Tillis ha quindi esortato Jeanine Pirro, procuratrice degli Stati Uniti per il Distretto di Columbia, a non presentare appello e a lasciar perdere la questione. Lei non lo ha fatto. Invece, Pirro ha tenuto una conferenza stampa infuocata dopo la sentenza e il suo ufficio ha subito presentato appello. Powell ha anche affermato di non aver ancora deciso se rimarrà in carica come governatore dopo la fine del suo mandato e dopo la conclusione dell'indagine. Ha detto :

"Per quanto riguarda la questione se continuerò a ricoprire la carica di governatore al termine del mio mandato e dopo la conclusione dell'indagine, non ho ancora preso una decisione e la prenderò in base a ciò che riterrò meglio per l'istituzione e per le persone che serviamo."

Il presidente Powell cerca di trovare un equilibrio tra la debolezza del mercato del lavoro, i rischi di inflazione e gli shock petroliferi causati dalla guerra.

Come probabilmente saprete, da più di un anno Trump e i suoi alleati fanno pressione su Powell e altri funzionari della Fed affinché taglino i tassi più frequentemente. La campagna di pressione ha incluso attacchi sui social media, apparizioni polemiche sui canali televisivi e accuse di illeciti.

Tuttavia, la traiettoria dei tassi non si è piegata a queste voci. Powell ha affermato che la banca centrale sta cercando di gestire due problemi contemporaneamente: una possibile debolezza del mercato del lavoro e il persistente rischio di inflazione al rialzo.

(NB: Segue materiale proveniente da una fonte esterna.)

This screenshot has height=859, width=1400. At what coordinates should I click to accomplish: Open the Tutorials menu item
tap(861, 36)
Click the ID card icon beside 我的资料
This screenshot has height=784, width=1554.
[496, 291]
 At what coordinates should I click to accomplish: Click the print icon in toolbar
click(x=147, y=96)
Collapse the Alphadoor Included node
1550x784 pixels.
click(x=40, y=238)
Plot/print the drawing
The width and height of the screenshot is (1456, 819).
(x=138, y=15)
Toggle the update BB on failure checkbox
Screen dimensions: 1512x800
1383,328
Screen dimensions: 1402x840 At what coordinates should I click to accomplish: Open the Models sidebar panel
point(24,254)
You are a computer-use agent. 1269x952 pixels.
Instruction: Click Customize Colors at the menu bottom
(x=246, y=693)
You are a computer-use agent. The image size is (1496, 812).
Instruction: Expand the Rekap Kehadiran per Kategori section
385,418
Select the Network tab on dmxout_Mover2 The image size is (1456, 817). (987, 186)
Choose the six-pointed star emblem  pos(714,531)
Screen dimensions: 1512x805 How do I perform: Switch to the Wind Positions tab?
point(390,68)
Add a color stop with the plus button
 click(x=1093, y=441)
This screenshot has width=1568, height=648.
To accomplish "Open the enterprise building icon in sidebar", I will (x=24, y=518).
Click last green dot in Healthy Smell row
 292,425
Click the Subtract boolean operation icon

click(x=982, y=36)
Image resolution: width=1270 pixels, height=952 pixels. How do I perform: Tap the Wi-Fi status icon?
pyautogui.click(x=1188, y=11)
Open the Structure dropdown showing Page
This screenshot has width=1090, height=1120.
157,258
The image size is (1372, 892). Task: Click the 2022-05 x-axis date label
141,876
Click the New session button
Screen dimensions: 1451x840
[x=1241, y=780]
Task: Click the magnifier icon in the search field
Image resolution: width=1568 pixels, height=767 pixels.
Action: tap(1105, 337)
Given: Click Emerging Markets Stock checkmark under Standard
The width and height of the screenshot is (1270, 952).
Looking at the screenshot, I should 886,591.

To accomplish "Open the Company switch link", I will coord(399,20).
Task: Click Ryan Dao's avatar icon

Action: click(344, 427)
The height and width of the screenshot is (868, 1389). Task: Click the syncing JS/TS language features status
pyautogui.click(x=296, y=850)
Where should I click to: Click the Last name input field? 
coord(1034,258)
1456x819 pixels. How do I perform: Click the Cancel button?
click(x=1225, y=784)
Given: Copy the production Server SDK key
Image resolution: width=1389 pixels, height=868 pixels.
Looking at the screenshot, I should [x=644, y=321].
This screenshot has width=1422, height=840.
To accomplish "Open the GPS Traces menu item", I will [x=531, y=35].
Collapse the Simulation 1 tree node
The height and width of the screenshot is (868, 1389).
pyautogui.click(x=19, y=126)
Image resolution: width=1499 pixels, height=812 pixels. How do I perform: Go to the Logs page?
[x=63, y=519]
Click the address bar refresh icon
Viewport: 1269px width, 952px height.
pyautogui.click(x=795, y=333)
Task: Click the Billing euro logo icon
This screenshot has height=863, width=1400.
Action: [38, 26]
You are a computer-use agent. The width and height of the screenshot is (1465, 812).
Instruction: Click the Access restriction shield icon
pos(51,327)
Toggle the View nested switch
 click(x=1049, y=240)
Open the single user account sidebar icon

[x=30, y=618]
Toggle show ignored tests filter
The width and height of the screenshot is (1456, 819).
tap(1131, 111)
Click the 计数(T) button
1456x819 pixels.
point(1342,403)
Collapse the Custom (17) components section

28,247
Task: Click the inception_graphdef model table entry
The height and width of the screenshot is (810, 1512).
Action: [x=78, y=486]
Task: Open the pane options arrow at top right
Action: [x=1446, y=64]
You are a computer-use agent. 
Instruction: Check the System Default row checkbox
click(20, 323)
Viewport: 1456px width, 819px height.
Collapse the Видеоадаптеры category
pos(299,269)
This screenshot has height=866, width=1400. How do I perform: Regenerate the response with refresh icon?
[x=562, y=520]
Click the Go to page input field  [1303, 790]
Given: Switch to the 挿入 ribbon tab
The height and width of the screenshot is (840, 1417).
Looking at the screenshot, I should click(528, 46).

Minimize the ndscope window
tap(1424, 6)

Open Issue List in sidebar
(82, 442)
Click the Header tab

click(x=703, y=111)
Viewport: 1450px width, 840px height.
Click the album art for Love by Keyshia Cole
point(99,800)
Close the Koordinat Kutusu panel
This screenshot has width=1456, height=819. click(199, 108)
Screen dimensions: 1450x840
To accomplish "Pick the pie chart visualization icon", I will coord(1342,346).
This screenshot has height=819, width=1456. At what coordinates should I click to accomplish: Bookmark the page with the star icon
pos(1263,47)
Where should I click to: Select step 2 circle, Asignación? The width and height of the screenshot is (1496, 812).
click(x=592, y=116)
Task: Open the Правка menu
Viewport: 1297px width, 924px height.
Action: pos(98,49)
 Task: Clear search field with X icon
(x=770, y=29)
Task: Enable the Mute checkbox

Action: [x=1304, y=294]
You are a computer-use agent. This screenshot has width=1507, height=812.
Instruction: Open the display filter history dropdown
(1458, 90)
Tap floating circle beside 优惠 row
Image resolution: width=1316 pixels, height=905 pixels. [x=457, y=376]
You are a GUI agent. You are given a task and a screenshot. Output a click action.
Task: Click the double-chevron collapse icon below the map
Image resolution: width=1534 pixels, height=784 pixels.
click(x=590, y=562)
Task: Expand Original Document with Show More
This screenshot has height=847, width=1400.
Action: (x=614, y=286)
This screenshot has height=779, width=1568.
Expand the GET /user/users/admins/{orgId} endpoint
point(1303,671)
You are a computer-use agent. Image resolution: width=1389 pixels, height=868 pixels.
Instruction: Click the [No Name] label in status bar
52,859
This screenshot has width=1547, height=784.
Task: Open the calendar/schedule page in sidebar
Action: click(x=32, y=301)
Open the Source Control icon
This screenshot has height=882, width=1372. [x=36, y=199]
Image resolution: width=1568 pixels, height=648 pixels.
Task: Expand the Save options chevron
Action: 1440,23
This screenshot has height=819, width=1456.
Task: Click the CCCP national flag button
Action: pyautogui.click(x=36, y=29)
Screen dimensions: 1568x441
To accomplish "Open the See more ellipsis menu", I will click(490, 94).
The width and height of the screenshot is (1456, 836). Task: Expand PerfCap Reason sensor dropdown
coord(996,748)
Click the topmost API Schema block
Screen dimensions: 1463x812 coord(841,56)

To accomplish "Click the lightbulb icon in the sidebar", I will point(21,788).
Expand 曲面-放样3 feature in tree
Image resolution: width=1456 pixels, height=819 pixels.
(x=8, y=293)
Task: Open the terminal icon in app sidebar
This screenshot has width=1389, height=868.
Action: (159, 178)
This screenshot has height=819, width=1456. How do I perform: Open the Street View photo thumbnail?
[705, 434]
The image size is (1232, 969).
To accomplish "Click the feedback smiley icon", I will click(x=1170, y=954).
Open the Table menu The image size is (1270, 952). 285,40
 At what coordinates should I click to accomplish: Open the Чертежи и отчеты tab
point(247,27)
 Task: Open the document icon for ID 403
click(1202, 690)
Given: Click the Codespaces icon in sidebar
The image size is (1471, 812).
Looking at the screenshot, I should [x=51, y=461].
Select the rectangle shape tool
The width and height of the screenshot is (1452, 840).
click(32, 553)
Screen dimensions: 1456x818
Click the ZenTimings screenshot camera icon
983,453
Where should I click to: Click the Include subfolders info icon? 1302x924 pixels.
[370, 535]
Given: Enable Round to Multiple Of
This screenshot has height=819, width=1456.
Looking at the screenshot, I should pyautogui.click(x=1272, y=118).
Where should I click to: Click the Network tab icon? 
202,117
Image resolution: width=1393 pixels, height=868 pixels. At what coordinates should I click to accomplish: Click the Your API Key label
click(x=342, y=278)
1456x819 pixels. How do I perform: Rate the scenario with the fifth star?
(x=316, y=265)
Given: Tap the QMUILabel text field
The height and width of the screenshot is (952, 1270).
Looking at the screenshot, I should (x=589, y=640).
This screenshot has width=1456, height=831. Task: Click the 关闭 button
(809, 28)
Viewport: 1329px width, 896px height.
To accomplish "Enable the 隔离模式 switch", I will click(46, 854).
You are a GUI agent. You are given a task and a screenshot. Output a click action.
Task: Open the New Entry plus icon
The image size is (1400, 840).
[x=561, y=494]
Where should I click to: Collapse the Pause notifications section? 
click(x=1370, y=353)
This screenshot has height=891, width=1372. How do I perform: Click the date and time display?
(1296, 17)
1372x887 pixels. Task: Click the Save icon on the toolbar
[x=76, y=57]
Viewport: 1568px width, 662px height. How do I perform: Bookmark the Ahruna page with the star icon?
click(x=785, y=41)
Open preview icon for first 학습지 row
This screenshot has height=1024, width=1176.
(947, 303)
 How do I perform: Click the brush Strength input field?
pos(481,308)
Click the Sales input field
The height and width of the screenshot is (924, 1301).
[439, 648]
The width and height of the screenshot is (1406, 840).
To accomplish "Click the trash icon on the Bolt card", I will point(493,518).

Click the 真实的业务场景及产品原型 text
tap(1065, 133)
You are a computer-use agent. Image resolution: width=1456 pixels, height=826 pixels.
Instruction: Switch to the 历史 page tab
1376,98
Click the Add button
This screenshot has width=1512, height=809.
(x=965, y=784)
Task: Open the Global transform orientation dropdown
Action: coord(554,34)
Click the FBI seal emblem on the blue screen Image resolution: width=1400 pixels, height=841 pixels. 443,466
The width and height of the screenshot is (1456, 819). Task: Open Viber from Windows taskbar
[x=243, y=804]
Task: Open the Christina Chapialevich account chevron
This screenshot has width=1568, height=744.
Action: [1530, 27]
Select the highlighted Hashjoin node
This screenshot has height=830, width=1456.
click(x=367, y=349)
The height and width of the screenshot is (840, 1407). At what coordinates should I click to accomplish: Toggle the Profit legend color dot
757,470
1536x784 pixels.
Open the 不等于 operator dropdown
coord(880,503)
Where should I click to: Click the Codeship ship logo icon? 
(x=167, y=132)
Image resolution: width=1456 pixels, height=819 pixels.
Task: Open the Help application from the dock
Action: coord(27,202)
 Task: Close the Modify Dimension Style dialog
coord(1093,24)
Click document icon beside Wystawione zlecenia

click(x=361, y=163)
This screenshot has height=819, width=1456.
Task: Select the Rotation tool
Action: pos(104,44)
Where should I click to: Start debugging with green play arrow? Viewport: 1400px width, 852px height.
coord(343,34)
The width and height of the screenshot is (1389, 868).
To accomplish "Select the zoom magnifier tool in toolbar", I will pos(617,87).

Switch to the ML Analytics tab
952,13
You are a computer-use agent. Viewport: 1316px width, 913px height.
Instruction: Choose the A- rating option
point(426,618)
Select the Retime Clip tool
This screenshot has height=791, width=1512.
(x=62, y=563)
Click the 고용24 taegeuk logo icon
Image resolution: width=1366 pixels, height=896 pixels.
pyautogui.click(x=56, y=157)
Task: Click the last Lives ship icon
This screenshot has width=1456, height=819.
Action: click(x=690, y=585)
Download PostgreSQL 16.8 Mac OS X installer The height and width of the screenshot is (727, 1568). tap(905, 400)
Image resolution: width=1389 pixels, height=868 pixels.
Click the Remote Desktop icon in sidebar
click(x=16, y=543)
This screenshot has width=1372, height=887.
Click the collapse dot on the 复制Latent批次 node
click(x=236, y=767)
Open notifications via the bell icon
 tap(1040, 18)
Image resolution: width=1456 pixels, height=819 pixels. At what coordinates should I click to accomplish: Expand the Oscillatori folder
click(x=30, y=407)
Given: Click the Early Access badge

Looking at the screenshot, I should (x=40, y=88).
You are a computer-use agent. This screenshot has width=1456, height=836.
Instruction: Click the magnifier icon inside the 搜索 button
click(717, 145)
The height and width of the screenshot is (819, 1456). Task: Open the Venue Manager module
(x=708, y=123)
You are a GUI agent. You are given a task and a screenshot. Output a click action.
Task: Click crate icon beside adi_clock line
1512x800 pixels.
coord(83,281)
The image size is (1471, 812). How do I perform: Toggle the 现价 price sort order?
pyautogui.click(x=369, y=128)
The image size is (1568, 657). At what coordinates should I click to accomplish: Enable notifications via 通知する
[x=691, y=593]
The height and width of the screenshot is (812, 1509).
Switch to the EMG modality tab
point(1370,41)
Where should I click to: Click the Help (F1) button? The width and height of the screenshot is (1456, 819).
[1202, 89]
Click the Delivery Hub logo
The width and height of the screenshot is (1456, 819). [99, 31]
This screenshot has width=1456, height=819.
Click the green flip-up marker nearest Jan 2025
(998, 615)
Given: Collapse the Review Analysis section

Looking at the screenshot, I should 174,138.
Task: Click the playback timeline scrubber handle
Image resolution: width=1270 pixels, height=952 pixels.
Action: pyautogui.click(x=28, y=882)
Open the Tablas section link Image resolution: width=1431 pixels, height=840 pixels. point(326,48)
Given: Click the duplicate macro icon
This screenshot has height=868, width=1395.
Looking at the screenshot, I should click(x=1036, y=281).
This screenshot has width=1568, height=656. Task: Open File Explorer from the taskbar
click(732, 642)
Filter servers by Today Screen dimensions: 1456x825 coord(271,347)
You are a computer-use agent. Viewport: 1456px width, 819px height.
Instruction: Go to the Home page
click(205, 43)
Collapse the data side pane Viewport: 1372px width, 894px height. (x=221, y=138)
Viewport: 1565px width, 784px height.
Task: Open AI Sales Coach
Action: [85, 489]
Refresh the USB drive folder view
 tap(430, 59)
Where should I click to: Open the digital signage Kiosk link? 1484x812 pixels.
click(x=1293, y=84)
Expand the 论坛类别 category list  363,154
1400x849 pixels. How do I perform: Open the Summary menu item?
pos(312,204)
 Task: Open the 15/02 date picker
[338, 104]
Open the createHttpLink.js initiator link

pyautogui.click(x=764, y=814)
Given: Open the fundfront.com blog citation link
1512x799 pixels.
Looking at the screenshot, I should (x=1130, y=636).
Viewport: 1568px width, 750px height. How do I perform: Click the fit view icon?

Ha affermato: "Stiamo cercando un equilibrio tra questi due obiettivi in ​​una situazione in cui i rischi per il mercato del lavoro sono al ribasso, il che richiederebbe tassi più bassi, e i rischi per l'inflazione sono al rialzo, il che richiederebbe tassi più alti o, in ogni caso, di non tagliare i tassi". Ha aggiunto:

"Quindi ci troviamo in una situazione difficile e riteniamo che… il nostro quadro di riferimento ci imponga di bilanciare i rischi, e pensiamo che la situazione attuale sia proprio al limite, sul confine più elevato tra restrittivo e non restrittivo."

Il presidente Powell ha inoltre respinto le ipotesi di stagflazione. Ha dichiarato:

"Devo sempre precisare che si trattava di un termine degli anni '70, in un periodo in cui la disoccupazione era a due cifre e l'inflazione era altissima. In realtà, oggi la disoccupazione è molto vicina alla norma di lungo periodo e l'inflazione è di un punto percentuale superiore a tale valore."

Poi Powell ha reso il concetto ancora più chiaro: "Riserverei il termine stagflazione a una serie di circostanze ben più gravi".

Riguardo all'economia in generale, Powell ha affermato:

"L'economia statunitense sta andando piuttosto bene". Ma ha anche avvertito: "Non sappiamo quali saranno gli effetti di questa guerra. In realtà, nessuno lo sa".

Powell ha affermato che gli Stati Uniti sono un esportatore netto di energia, il che significa che alcuni danni alla crescita, all'occupazione e alla spesa potrebbero essere parzialmente compensati dal fatto che i produttori di petrolio guadagnerebbero di più e potrebbero aumentare le trivellazioni.